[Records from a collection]
++++++++++

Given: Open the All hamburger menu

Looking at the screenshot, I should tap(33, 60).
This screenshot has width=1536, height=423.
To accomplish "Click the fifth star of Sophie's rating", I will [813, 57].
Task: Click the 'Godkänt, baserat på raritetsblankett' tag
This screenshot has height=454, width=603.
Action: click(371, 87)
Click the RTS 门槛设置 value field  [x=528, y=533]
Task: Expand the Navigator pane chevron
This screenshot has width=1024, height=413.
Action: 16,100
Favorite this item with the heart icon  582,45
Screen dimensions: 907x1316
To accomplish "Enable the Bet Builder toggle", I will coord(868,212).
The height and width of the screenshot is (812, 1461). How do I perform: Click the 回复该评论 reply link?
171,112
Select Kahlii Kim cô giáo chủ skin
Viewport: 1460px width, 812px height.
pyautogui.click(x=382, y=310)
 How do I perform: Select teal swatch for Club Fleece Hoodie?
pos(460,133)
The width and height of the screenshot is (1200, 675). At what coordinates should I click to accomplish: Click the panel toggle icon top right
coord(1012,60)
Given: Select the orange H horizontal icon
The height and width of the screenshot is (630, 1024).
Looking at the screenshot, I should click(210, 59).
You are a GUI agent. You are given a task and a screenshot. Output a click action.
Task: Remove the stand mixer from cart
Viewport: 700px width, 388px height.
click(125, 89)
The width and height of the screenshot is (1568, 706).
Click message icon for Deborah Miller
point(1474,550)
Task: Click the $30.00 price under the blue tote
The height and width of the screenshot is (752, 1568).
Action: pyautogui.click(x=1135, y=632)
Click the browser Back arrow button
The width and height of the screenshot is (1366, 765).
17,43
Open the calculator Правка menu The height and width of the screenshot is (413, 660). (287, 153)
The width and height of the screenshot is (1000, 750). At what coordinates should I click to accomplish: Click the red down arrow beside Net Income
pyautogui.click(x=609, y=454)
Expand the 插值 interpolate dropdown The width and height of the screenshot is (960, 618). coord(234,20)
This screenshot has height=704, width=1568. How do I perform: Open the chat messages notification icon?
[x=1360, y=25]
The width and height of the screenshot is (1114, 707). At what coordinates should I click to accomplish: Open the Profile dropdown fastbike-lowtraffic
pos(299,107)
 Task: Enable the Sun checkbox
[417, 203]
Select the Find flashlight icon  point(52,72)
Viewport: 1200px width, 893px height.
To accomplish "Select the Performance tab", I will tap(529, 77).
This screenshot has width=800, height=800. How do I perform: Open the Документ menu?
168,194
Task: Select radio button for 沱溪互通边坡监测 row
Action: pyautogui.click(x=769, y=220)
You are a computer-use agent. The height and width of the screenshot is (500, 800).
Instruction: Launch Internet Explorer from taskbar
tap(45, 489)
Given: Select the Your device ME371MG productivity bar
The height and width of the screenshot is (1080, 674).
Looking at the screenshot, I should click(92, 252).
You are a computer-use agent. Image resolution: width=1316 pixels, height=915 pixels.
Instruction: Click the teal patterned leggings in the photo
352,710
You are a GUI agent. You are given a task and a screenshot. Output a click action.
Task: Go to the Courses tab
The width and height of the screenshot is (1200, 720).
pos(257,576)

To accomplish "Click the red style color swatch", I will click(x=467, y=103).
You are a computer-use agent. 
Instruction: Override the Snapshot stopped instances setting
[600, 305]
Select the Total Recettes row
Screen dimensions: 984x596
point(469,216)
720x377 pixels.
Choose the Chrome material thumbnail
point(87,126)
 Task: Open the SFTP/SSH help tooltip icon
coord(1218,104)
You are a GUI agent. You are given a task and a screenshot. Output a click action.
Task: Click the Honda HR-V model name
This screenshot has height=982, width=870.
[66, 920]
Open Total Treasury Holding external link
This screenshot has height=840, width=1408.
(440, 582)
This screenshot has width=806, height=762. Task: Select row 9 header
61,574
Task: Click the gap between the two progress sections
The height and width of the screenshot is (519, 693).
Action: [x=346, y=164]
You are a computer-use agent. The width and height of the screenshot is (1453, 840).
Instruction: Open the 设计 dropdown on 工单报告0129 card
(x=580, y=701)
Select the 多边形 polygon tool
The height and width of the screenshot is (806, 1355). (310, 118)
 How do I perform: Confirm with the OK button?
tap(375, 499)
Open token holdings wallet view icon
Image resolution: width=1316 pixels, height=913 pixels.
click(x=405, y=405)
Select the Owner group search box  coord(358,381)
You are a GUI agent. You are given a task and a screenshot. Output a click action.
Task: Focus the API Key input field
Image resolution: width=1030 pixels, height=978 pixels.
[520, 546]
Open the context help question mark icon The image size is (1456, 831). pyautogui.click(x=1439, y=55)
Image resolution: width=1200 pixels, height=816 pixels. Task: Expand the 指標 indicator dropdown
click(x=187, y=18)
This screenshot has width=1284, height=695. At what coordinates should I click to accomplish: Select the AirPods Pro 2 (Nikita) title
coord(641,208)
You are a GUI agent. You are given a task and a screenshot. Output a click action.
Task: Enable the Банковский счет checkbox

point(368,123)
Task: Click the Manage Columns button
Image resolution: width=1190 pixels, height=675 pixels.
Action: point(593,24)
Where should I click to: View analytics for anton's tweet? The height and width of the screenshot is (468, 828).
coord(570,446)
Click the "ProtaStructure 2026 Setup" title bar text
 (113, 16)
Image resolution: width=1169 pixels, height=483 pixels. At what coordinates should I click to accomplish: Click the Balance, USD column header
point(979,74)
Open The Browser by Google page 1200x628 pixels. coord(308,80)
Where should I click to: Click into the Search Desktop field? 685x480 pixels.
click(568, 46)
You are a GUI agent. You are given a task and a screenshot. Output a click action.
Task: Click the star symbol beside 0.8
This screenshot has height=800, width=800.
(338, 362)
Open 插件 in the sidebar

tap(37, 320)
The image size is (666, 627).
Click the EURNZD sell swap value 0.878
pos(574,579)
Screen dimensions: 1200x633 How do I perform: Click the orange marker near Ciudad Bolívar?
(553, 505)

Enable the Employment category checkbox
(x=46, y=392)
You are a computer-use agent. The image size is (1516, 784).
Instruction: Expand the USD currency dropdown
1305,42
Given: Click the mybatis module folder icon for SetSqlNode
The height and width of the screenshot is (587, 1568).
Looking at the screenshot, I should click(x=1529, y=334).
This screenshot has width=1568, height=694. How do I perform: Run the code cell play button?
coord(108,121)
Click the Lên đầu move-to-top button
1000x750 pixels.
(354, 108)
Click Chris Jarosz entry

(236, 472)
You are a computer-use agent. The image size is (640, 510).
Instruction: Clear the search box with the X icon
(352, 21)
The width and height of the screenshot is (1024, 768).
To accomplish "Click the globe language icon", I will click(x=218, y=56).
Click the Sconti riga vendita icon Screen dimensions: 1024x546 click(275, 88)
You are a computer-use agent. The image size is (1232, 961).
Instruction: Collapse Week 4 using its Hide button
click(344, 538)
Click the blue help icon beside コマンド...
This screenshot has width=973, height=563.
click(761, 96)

++++++++++

**Aim of the task:** Search the entries for the word "computer" and pick out every line that holds it.

**Output:**
You are a computer-use agent. The height and width of the screenshot is (500, 800).
You are a computer-use agent. Image resolution: width=1316 pixels, height=915 pixels.
You are a computer-use agent. 
You are a computer-use agent. The width and height of the screenshot is (1453, 840).
You are a computer-use agent. The image size is (1516, 784).
You are a computer-use agent. The image size is (640, 510).
You are a computer-use agent. The image size is (1232, 961).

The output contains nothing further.